## The problem
The line containing "Click the OK status text" marks the start of the required copy, which runs to the final line of the entries; return those lines exactly, without any pictures.

┏━━

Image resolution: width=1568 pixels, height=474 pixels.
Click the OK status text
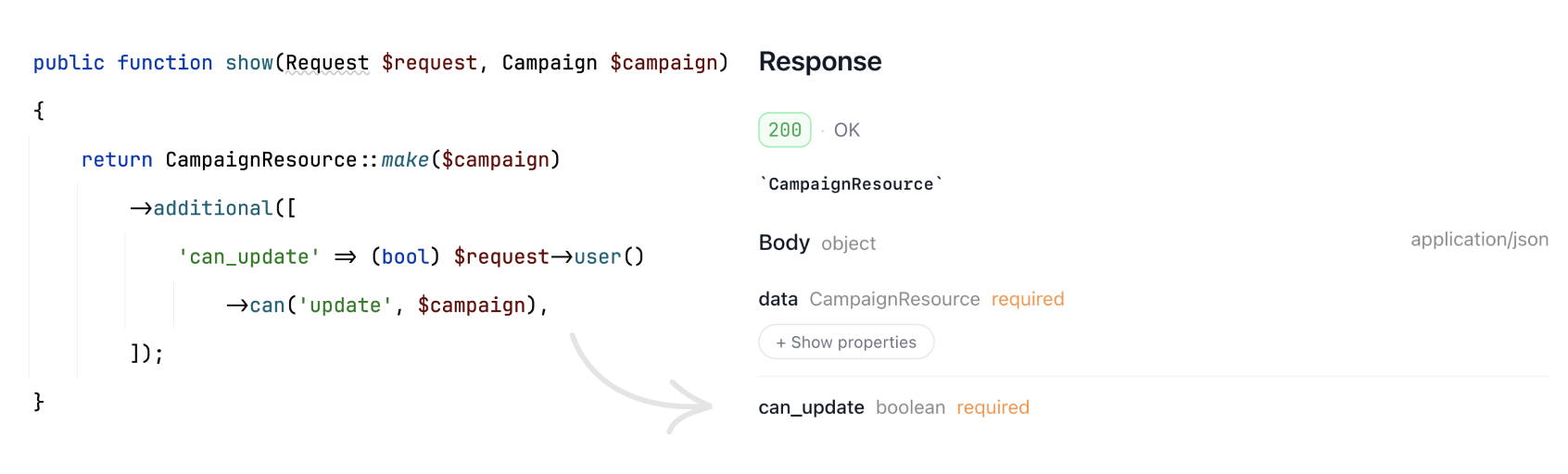[847, 131]
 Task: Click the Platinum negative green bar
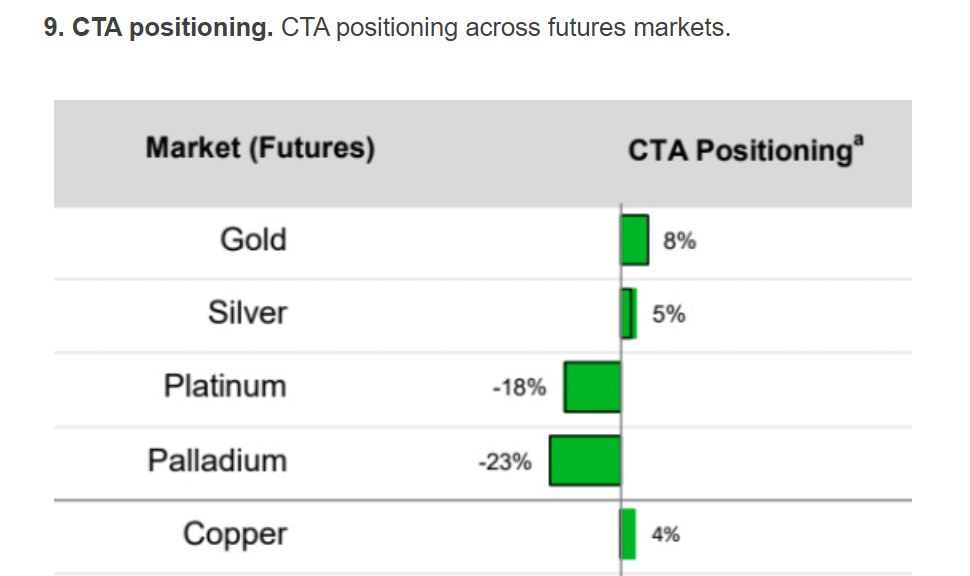592,387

┗━━

## Exercise answer
Click the OK status text
[847, 131]
 Task: Click the Platinum negative green bar
592,387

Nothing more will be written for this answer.